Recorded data
════════════════════

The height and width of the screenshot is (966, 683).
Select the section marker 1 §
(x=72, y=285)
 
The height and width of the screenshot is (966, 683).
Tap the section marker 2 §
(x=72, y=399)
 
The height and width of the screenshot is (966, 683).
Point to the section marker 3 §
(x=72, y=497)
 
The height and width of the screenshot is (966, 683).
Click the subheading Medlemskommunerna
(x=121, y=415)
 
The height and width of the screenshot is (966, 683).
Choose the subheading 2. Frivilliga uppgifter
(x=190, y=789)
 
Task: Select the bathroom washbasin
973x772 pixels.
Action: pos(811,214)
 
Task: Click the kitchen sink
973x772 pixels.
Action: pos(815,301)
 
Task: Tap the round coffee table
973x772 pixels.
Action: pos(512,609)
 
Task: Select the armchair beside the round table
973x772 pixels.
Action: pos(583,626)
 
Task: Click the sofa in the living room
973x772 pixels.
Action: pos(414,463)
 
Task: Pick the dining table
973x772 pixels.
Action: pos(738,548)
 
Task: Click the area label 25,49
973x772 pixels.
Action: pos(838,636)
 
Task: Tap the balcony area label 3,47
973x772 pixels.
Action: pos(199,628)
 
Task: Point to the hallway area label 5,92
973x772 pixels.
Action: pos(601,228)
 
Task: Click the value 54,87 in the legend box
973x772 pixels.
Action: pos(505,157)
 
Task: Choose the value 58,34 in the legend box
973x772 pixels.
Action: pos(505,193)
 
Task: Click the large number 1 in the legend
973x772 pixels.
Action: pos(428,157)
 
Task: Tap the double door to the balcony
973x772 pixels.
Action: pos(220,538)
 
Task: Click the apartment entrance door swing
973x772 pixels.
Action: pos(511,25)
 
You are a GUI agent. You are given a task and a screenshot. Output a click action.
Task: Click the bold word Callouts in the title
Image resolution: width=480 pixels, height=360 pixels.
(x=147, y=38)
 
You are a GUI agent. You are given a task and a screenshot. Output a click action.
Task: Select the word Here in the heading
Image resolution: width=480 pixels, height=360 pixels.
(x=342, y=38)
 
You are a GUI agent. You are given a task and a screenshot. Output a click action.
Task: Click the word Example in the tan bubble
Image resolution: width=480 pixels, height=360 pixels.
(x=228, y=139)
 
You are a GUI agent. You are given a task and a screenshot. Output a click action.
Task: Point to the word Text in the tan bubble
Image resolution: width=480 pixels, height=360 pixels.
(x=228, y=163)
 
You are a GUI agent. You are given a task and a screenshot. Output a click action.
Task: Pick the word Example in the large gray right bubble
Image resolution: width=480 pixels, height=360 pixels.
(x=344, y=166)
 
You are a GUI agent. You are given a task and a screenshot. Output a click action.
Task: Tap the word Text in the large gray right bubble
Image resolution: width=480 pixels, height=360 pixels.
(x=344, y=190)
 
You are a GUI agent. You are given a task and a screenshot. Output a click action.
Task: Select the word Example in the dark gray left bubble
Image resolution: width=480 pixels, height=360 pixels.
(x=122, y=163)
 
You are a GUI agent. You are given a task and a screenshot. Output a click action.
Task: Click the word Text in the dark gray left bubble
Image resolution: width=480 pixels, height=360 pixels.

════════════════════

Problem description: Rewrite the items from the line containing "Task: Point to the hallway area label 5,92" through the line containing "(x=147, y=38)", keeping every line including the requests, and add -22 to each coordinate in the answers.

Expected output:
Task: Point to the hallway area label 5,92
973x772 pixels.
Action: pos(579,206)
 
Task: Click the value 54,87 in the legend box
973x772 pixels.
Action: pos(483,135)
 
Task: Choose the value 58,34 in the legend box
973x772 pixels.
Action: pos(483,171)
 
Task: Click the large number 1 in the legend
973x772 pixels.
Action: pos(406,135)
 
Task: Tap the double door to the balcony
973x772 pixels.
Action: pos(198,516)
 
Task: Click the apartment entrance door swing
973x772 pixels.
Action: pos(489,3)
 
You are a GUI agent. You are given a task and a screenshot. Output a click action.
Task: Click the bold word Callouts in the title
Image resolution: width=480 pixels, height=360 pixels.
(x=125, y=16)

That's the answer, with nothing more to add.